> [Job]:
Convert the data below into a JSON list of strings, one string per line, skipping any blank lines.

> [Material provided]:
● ● ● ● ● ● ●

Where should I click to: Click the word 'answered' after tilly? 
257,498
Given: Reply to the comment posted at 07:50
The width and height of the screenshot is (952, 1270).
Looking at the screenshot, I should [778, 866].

● ● ● ● ● ● ●

> [Task result]:
[
  "Where should I click to: Click the word 'answered' after tilly? ",
  "257,498",
  "Given: Reply to the comment posted at 07:50",
  "The width and height of the screenshot is (952, 1270).",
  "Looking at the screenshot, I should [778, 866]."
]